> [BRIEF]
In the provided text on ABZ and cyclodextrins, for how long and at what temperature were the tubes agitated?

Standard curve for the ABZ-CDs was prepared in 5% CD solution in distilled water acidified with glacial acetic acid (3ml acetic acid in 47 ml distilled water, pH = 2.38)). A 0.1 ml glacial acetic acid containing 1 mg of ABZ was introduced into 0.9ml of 5% CD solution and allowed to complex in a shaker overnight, at room temperature (25ºC). The resulting complex was adjusted to pH 7.0 using 0.1 M sodium hydroxide (no precipitate formed indicating full complexation with CD) dilution factor was taken into consideration and then serially diluted to prepare standards containing 1, 5, 10, 20, 40 & 80 µg/ml. The concentration of ABZ at µg/ml was measured using spectrophotometer (TECAN Infinite M200 PRO) at 230 nm and a standard curve was generated.
Cyclodextrins were prepared in varying concentrations ranging from 5% - 40% in aqueous media at different pH (2.3, 4.0 and 7.0) adjusted with glacial acetic acid. To 2 ml of the cyclodextrin solution in a 10 ml vortex tube was added excess ABZ in powder form as reported by Higuchi and Connors . The tubes were then placed on an agitator for a period of 120 hours at 25ºC. The controls only contained distilled water and ABZ, with pH adjusted. After 120 hrs of agitation, those tubes containing cyclodextrins that were in acidic media were neutralised using 0.1 M sodium hydroxide. All tubes were then centrifuged at 3600 rpm, after which the supernatant were collected and filtered through 44 micron membrane filters. The filtered supernatant was then analysed for complexed ABZ with spectrophotometer (TECAN Infinite M200 PRO) at 230 nm.

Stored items
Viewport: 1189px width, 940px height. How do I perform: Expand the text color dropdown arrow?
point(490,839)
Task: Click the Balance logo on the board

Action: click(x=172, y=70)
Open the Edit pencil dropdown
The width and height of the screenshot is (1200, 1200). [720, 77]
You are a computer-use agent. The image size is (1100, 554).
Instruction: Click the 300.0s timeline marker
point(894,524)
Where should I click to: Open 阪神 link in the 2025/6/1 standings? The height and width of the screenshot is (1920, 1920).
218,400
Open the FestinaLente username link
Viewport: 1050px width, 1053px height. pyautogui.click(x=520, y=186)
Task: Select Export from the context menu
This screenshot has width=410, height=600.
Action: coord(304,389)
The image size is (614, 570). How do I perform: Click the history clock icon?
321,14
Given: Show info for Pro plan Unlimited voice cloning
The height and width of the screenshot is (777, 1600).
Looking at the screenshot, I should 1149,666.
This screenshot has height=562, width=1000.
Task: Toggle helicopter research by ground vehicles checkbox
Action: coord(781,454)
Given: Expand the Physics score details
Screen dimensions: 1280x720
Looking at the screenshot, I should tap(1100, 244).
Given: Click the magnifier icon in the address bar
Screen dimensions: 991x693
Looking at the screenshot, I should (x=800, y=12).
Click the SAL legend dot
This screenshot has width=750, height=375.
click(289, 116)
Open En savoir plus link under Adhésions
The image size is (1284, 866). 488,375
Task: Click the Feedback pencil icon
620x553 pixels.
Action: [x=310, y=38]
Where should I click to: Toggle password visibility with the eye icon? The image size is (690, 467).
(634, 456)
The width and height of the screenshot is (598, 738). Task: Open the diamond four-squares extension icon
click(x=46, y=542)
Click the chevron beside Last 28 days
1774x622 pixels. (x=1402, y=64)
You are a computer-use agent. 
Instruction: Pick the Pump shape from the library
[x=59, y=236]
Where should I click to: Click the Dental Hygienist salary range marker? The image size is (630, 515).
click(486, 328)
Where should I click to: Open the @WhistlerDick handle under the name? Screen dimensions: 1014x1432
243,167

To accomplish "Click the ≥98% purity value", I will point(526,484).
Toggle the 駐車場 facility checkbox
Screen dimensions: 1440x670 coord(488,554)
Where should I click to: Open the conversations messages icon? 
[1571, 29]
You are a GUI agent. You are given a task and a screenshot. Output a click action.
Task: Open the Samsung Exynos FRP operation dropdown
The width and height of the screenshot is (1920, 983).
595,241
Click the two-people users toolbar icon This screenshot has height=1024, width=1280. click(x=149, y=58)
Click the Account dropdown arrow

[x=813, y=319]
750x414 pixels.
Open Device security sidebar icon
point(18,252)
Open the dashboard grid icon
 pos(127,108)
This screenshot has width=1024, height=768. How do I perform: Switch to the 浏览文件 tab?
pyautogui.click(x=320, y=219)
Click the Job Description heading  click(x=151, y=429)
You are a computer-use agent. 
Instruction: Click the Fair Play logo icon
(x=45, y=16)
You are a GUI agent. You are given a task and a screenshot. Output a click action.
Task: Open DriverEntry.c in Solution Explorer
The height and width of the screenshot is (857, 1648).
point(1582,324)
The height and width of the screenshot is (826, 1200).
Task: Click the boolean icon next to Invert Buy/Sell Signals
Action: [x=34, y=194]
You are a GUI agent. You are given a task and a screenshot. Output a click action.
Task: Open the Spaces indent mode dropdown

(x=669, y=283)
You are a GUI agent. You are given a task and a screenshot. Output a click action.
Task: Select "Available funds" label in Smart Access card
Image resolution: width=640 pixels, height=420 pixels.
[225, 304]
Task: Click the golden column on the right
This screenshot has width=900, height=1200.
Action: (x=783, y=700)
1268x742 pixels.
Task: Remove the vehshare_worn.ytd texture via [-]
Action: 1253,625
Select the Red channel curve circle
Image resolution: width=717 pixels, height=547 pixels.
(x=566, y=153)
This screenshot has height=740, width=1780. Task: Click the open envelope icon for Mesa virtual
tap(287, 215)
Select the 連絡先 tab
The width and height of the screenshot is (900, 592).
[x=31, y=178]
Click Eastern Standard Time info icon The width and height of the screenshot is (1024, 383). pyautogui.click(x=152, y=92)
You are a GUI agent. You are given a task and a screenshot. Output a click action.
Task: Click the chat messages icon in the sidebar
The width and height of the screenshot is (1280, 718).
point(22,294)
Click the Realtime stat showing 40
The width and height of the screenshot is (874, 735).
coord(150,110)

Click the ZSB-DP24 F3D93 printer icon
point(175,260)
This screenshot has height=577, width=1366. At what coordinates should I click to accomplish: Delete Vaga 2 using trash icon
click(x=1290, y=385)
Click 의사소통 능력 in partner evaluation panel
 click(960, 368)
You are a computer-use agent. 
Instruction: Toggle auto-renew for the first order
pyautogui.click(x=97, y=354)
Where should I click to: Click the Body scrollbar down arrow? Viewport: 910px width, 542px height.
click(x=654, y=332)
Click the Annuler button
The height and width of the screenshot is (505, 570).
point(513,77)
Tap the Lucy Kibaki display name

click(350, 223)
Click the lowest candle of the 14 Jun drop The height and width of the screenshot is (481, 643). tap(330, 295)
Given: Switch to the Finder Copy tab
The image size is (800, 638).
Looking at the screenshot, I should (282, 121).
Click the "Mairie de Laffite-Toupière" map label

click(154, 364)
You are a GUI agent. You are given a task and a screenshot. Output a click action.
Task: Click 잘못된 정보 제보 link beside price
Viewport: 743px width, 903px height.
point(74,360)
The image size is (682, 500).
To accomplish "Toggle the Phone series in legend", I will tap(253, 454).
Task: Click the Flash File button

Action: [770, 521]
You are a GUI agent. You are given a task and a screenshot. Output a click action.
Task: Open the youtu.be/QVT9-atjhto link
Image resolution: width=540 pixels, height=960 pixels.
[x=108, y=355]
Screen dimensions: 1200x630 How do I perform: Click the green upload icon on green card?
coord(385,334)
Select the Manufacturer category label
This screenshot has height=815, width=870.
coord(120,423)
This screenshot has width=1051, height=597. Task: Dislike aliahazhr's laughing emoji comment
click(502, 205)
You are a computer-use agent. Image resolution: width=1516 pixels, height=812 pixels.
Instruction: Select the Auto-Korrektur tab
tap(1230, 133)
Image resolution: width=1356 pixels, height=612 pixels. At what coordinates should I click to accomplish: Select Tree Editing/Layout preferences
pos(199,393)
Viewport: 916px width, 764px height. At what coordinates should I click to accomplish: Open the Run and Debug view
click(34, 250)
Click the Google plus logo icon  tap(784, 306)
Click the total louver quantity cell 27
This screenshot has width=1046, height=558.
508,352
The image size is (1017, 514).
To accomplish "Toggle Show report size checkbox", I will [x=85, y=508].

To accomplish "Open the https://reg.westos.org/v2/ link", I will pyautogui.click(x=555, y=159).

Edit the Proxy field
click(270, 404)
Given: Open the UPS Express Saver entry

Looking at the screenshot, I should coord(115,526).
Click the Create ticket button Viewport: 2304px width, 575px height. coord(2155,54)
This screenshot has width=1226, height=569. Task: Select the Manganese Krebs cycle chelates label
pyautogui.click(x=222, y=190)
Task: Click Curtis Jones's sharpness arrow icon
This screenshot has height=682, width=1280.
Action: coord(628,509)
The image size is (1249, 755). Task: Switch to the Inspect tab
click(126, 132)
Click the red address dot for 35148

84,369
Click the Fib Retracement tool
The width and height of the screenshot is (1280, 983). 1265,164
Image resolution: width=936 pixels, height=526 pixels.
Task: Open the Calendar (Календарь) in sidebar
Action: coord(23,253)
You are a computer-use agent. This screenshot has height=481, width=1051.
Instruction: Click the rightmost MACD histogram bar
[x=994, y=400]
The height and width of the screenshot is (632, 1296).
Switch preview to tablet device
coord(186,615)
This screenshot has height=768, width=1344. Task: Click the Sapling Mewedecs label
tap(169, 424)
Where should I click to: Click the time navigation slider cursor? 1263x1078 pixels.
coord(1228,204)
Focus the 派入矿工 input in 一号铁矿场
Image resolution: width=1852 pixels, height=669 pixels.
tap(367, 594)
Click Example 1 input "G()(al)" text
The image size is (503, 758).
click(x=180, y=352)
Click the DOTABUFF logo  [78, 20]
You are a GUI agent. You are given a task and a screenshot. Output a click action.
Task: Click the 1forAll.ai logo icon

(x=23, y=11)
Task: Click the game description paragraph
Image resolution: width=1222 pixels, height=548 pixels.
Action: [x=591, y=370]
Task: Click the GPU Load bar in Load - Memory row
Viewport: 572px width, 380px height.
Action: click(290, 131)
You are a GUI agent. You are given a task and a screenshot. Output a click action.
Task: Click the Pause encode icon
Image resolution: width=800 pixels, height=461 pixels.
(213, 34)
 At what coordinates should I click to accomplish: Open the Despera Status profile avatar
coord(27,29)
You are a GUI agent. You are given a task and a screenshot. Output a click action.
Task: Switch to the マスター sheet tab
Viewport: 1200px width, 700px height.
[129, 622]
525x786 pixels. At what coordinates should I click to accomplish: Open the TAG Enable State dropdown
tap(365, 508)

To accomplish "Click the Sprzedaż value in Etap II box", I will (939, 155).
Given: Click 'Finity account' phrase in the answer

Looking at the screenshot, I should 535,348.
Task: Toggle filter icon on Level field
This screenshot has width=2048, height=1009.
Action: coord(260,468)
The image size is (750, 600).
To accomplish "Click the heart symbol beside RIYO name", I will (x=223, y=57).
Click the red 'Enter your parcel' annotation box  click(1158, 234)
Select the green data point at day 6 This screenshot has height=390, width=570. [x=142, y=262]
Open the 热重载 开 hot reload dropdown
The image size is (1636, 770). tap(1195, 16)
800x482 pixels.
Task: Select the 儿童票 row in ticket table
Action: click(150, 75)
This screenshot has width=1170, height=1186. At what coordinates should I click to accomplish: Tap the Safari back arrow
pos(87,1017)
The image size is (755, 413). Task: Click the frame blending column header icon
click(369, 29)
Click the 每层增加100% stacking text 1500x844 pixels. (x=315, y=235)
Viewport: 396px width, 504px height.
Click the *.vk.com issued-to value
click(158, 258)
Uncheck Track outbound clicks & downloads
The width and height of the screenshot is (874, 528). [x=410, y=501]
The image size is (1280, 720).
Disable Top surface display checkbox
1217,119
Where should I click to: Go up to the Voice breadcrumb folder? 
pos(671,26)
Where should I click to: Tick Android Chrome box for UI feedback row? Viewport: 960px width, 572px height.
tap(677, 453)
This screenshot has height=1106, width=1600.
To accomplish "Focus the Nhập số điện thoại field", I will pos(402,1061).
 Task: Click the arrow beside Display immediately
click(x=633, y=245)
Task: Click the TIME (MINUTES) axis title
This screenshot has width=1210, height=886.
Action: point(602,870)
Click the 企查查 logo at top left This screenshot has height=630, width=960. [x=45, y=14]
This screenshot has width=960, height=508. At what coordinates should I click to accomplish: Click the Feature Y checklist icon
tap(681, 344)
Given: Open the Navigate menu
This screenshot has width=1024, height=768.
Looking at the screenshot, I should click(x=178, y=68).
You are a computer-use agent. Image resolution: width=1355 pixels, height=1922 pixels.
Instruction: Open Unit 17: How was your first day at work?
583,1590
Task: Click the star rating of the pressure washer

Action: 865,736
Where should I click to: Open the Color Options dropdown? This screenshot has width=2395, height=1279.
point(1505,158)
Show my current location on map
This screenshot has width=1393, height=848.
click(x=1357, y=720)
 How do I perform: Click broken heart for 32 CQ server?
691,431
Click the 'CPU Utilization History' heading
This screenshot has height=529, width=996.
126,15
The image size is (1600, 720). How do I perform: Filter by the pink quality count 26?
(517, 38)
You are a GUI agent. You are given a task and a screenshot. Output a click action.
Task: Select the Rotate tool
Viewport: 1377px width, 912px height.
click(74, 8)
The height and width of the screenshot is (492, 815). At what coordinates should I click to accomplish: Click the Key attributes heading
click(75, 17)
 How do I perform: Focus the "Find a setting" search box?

> [ANSWER FOR THIS EXERCISE]
120 hours at 25ºC.